Matthias Huss of the ETH Zürich and the University of Fribourg, Switzerland, together with Regine Hock from the University of Alaska Fairbanks, US, simulated the development of glaciers under climate change for all 56 large drainage basins containing glaciers outside Antarctica and Greenland.

The researchers’ predictions indicate that annual freshwater runoff from glaciers will increase with rising global temperatures, before falling again as the glacier shrinks. Ultimately, each glacier will either disappear or settle at a smaller size but with the same annual runoff as before, having reached a new size equilibrium. Melt-water will no longer contribute to overall runoff as an equivalent amount of water will accumulate in the glacier in winter. If other factors, such as precipitation, have remained unchanged over time then total runoff will return to its initial level.

This annual pattern contrasts with the runoff taking place in summer, during the melt-season. The pattern is similar initially; projected runoff increases with global temperature and reaches a peak. It then falls, stabilizing below its pre-warming level. This is because some of the melt-season runoff represents the melting of a percentage of the glacier itself.
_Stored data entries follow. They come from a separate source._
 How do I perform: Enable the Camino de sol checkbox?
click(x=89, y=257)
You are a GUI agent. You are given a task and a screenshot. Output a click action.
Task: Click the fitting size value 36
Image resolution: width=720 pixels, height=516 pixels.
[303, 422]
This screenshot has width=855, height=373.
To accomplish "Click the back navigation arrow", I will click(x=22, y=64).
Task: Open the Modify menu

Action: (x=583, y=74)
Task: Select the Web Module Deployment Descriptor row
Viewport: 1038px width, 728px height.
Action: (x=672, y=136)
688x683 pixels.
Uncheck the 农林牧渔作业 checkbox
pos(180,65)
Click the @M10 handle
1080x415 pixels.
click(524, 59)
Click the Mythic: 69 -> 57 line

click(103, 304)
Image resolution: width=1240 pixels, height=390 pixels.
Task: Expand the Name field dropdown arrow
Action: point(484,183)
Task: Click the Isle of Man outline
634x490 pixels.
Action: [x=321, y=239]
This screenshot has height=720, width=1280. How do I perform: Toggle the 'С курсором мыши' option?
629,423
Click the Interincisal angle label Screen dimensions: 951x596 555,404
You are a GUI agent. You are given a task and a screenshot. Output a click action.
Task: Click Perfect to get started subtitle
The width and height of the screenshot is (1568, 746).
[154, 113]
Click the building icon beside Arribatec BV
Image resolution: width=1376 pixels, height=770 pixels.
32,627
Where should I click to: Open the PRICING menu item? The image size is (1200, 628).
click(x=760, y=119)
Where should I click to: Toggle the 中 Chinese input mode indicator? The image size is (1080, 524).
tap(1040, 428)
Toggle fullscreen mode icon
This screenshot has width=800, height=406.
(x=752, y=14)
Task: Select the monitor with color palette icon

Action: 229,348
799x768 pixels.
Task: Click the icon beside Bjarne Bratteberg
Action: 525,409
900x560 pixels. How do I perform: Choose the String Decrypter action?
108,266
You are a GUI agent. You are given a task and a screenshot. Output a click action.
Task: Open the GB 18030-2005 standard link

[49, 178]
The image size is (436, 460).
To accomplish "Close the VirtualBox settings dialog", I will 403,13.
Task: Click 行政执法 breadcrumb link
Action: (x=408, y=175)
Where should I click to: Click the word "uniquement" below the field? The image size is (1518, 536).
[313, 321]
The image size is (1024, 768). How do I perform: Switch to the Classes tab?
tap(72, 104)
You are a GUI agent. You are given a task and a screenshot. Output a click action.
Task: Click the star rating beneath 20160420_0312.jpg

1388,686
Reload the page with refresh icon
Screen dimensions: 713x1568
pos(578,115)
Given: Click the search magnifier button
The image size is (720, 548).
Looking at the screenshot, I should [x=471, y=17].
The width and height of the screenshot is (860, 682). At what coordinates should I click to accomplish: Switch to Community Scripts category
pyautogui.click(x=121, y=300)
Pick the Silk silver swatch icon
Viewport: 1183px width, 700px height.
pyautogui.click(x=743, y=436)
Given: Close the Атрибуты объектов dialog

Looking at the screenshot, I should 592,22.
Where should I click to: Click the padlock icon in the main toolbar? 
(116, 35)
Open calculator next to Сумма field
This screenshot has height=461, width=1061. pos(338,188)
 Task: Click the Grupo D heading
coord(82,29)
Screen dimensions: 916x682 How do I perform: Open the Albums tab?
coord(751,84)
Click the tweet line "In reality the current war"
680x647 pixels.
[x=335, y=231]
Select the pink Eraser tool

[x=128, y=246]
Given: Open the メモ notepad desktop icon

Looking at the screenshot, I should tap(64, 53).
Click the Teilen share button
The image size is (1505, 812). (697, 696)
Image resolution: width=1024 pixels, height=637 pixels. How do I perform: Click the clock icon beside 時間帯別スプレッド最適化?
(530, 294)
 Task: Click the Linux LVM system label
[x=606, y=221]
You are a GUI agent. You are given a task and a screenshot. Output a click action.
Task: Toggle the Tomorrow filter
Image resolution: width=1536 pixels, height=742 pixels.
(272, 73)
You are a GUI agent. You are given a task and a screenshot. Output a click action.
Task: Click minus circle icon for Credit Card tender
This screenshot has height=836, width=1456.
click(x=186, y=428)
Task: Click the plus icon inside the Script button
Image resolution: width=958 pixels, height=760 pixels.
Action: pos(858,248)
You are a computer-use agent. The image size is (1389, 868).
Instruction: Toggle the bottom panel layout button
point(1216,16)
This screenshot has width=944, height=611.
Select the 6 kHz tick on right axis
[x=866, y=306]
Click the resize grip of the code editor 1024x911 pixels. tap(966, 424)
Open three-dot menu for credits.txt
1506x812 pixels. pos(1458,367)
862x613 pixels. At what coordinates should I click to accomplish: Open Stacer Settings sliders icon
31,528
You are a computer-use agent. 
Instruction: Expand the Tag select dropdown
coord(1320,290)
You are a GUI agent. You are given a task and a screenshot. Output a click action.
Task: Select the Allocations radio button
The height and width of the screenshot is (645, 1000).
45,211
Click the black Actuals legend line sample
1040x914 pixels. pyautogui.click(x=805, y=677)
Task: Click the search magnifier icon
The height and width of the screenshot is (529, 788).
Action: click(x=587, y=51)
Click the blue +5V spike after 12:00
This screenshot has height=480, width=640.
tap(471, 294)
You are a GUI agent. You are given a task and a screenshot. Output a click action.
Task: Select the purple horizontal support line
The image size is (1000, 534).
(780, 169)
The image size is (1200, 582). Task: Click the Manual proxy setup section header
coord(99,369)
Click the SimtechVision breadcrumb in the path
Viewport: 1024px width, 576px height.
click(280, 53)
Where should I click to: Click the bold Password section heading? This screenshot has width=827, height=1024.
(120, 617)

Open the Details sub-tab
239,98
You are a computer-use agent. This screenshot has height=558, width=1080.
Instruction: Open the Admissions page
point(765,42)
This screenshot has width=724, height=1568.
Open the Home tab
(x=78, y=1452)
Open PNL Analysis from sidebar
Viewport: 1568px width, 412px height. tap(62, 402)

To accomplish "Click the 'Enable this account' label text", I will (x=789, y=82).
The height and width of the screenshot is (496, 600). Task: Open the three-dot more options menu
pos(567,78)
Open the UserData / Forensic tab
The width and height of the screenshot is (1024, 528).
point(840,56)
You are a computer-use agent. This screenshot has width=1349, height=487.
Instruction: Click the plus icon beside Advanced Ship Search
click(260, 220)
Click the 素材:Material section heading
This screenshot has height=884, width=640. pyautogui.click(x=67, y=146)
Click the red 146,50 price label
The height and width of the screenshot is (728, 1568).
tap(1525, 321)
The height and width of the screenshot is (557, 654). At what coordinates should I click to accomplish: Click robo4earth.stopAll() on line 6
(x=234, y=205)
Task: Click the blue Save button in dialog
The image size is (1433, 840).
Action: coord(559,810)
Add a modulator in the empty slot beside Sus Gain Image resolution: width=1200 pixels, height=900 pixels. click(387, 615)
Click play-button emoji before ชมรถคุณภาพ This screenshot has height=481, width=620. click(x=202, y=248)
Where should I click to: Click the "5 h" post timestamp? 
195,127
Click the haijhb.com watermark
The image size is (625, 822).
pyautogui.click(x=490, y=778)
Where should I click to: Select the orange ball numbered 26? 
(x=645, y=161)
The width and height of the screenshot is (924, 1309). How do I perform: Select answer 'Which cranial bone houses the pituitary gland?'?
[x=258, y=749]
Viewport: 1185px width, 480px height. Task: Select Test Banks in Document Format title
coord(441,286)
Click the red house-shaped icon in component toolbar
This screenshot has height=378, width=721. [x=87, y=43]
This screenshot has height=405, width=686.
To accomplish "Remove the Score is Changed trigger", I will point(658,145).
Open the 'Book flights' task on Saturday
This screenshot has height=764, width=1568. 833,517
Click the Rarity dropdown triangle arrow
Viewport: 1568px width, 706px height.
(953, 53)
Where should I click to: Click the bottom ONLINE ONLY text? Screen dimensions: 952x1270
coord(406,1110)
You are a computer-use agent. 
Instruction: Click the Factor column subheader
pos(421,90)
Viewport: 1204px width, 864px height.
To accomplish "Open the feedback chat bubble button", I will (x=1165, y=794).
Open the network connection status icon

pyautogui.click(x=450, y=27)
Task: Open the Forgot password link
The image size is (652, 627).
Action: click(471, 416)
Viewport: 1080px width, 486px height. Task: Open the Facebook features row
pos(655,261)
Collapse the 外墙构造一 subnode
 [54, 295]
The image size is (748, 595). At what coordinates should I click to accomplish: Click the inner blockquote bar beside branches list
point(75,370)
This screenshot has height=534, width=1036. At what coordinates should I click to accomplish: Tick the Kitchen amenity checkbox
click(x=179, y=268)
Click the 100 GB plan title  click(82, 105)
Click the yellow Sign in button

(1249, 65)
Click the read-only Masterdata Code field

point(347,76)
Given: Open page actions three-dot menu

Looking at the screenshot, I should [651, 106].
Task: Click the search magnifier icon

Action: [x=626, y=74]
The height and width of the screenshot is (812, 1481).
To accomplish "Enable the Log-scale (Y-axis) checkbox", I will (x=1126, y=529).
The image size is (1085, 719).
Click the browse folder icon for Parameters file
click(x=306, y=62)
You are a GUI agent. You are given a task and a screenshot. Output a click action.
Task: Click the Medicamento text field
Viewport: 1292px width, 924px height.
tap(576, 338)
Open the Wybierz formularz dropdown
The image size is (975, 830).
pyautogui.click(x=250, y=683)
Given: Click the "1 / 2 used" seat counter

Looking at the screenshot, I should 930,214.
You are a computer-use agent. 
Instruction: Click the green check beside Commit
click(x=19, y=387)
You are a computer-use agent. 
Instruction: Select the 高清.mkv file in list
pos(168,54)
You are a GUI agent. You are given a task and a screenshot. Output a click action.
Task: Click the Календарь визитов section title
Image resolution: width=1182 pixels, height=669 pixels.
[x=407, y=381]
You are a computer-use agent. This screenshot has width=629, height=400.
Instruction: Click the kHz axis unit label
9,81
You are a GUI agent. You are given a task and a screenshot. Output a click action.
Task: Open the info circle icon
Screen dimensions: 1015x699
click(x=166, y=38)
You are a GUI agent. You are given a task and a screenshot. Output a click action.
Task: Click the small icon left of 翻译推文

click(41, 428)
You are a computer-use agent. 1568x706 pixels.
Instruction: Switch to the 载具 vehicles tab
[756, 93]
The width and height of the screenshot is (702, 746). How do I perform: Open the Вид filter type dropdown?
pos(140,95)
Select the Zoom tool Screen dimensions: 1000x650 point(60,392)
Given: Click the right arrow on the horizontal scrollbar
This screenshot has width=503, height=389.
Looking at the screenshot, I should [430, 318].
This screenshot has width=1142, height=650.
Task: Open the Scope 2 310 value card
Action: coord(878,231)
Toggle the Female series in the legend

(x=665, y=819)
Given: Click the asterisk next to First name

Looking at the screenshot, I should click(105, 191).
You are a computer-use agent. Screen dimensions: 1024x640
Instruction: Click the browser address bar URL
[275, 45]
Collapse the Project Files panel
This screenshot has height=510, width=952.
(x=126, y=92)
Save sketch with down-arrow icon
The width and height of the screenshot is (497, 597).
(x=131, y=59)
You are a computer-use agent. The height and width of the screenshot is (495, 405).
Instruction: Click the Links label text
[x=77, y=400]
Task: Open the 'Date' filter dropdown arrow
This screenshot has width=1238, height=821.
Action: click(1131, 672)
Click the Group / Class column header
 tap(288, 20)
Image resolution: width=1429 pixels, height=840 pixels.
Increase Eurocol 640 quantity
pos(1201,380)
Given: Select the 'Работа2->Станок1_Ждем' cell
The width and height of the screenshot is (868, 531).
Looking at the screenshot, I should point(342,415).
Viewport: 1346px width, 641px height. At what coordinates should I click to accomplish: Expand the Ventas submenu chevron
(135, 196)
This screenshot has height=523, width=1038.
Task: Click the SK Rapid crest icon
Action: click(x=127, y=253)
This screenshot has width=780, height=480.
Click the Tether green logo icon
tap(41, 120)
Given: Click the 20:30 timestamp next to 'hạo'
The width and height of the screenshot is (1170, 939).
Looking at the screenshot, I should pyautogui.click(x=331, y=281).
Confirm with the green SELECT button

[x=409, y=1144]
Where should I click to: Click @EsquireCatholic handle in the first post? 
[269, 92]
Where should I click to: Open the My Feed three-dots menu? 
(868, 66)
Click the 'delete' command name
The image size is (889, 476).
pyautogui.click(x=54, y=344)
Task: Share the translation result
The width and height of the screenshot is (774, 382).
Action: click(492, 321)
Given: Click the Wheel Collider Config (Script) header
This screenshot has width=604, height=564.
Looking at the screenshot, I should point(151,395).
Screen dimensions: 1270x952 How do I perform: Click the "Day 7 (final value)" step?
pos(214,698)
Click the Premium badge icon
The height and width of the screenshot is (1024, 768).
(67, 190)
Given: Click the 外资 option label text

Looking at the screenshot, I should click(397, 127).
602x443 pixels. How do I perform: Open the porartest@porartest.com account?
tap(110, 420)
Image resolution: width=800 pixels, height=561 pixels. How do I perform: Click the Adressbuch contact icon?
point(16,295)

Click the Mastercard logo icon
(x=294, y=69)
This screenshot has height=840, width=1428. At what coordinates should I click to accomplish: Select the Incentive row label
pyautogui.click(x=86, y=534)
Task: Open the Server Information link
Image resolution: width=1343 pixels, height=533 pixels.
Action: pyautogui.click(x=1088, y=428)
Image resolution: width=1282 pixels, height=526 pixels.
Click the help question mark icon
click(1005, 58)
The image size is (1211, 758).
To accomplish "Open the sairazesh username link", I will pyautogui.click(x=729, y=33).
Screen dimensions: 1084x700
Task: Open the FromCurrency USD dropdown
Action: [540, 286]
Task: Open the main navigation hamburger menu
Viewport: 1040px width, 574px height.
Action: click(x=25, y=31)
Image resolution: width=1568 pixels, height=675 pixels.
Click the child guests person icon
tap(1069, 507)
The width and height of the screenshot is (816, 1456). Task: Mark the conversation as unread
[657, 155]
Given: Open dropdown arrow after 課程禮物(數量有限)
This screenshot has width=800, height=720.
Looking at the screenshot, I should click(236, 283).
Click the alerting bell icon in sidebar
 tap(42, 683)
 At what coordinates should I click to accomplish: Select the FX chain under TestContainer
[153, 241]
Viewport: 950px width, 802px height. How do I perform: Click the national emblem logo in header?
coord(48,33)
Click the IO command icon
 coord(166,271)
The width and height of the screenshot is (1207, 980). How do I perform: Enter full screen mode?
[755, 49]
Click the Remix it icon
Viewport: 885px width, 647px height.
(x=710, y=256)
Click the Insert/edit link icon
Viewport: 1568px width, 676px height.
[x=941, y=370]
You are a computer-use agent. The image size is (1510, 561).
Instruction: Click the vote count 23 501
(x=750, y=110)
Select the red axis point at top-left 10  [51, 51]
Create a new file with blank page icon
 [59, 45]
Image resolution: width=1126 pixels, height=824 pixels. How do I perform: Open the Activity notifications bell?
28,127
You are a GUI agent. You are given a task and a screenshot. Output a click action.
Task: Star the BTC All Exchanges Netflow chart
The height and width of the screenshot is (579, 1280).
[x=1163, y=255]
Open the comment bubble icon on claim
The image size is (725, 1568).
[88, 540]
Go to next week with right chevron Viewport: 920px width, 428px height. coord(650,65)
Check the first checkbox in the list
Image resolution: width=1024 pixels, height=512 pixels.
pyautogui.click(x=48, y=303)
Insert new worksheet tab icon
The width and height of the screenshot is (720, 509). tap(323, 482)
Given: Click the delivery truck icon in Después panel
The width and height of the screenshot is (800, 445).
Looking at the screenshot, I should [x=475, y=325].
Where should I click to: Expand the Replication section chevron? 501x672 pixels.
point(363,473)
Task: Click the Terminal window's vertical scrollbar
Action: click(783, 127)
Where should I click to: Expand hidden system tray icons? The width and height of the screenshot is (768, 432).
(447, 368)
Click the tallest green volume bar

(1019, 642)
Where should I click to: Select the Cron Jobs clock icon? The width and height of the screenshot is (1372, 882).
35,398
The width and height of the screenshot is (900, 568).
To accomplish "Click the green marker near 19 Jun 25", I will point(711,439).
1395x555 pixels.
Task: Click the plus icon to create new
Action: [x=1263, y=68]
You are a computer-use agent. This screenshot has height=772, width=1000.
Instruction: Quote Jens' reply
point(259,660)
As the glacier has reduced in size, this volume is smaller. The annual runoff has returned to its original level thanks to the glacier’s new size equilibrium, yet melt-season runoff has fallen, so a greater proportion of runoff must occur outside the melt-season. This probably results from winter rains and snow, as the glacier is not contributing melt-water and has little effect on winter runoff.

Although there was substantial variation between basins, the researchers came to some key conclusions. More than one third of the basins are set to experience an overall reduction in runoff greater than 10% during at least part of the melt-season by the end of the century, they found. It is important to note that these glacier-containing basins house almost one-third of the global human population. The disruption of glacial runoff could have serious effects on these communities, as well as countless natural habitats downstream from melting glaciers.

Huss and Hock used the Global Glacier Evolution Model (GloGEM) to predict glacier size changes and runoff. The researchers based their calculations on three different greenhouse gas concentration predictions developed by the Intergovernmental Panel on Climate Change (IPCC). RCP2.6 is the closest to the targets set out in the 2015 Paris Climate Agreement, while RCP4.5 and RCP8.5 both predict higher emissions and later peaks in atmospheric greenhouse gas concentration. The simulations ran until the year 2100.